** START OF Excerpt provided **
Genet v. . Davenport

60 N.Y. 194 | NY | 1875

The plaintiff sought to establish an interest in and title to two parcels of land, the one containing 234 acres, and the other fifty-two acres, and to compel a specific performance of a contract for the sale to the defendant Ketchum of 110 acres, embracing a part of both tracts. The title to both parcels had become vested in the defendant Davenport; that to the larger tract by purchase at a public sale, on the foreclosure of a mortgage to the State, and to the smaller, by deed from Ketchum. The plaintiff had been the owner in fee of the large parcel, and claimed that the sale on foreclosure was irregular and illegal, and had been procured by fraud and collusion on the part of, and between Ketchum and Davenport. He held a contract for the purchase of the fifty-two acres and assigned the same to Ketchum at the time of making the contract to sell him the 110 acres; and with a view to consummate that sale, Ketchum paid the amount due on the contract, and took a deed to himself, and conveyed to Davenport.

The action was tried by a referee, who dismissed the complaint as to Davenport, with costs. He adjudged the plaintiff entitled to the fifty-two acres as against Ketchum, but decided that Davenport was a bona fide purchaser without notice of the plaintiff's equity, and gave a money judgment against Ketchum for the value of the plaintiff's interest. The plaintiff appealed to the General Term of the Supreme Court from the whole judgment, and Ketchum appealed from so much of the judgment as was against him.

The Supreme Court modified the judgment as to Ketchum and the fifty-two acres, and instead of a personal judgment against Ketchum, charged the land in the hands of Davenport *196 with the plaintiff's equities and gave to him the right to redeem the same from Davenport upon paying the amount equitably due thereon as between the plaintiff and Ketchum, the court holding that Davenport was not a bona fide purchaser as against the plaintiff. The court affirmed the residue of the judgment.
** END OF Excerpt provided **
** START OF Excerpted records **
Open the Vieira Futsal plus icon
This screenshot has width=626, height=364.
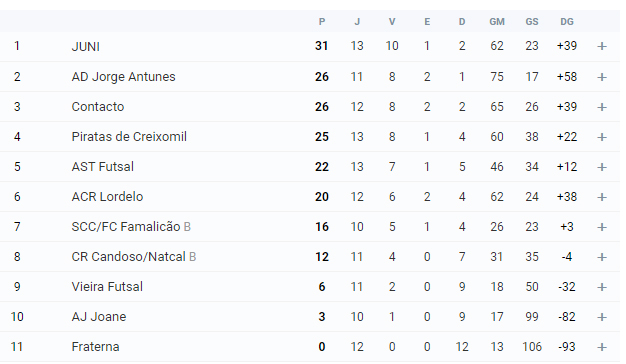pyautogui.click(x=602, y=287)
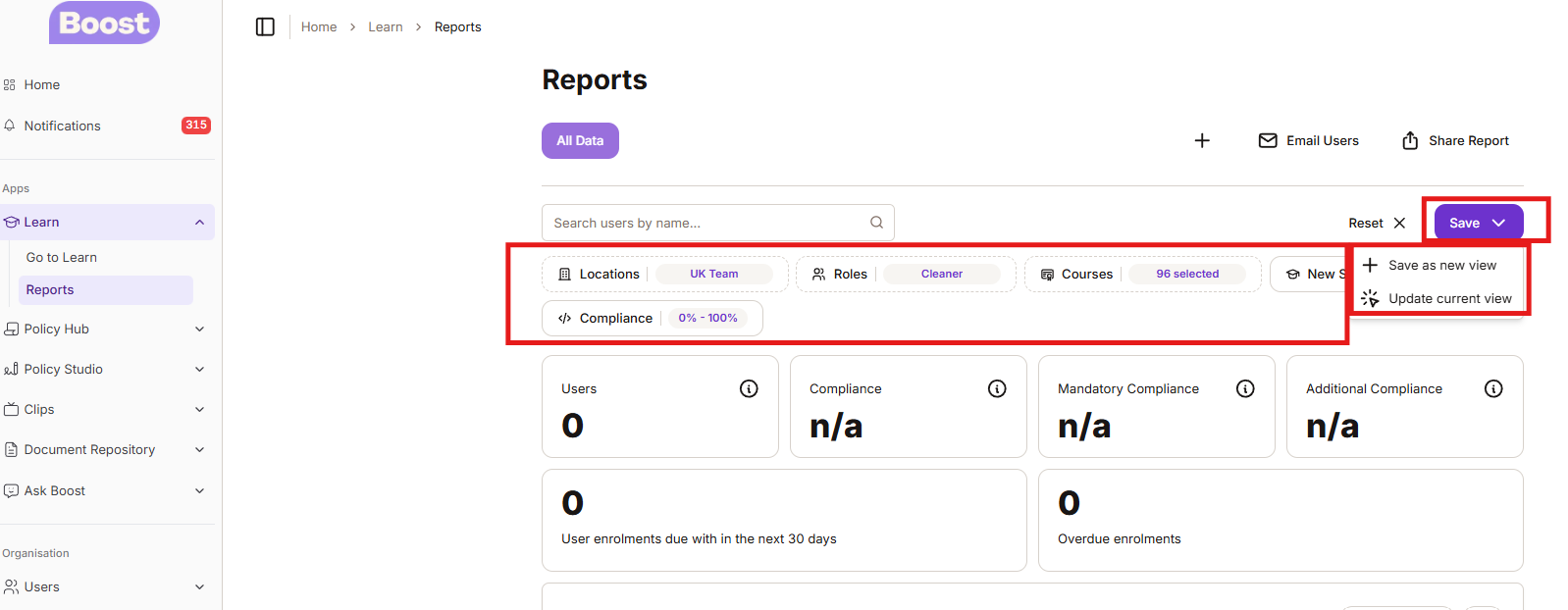Image resolution: width=1568 pixels, height=610 pixels.
Task: Click the Email Users button
Action: (1309, 141)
** END OF Excerpted records **
*Exercise tasks*:
a: Answer these questions from the case summary:
(i) How many acres did the larger parcel contain?
(ii) Who tried the action?
(iii) What did the Supreme Court hold about Davenport's status as a purchaser?
b: Write out the stretch of the case summary from "The Supreme Court modified" through "of the judgment.", substituting "52 acres" for "fifty-two acres".
Draw only on the case summary, with no outside sources.

*Solutions below*:
a:
(i) 234 acres.
(ii) A referee.
(iii) The Supreme Court held that Davenport was not a bona fide purchaser as against the plaintiff.

b:
The Supreme Court modified the judgment as to Ketchum and the 52 acres, and instead of a personal judgment against Ketchum, charged the land in the hands of Davenport *196 with the plaintiff's equities and gave to him the right to redeem the same from Davenport upon paying the amount equitably due thereon as between the plaintiff and Ketchum, the court holding that Davenport was not a bona fide purchaser as against the plaintiff. The court affirmed the residue of the judgment.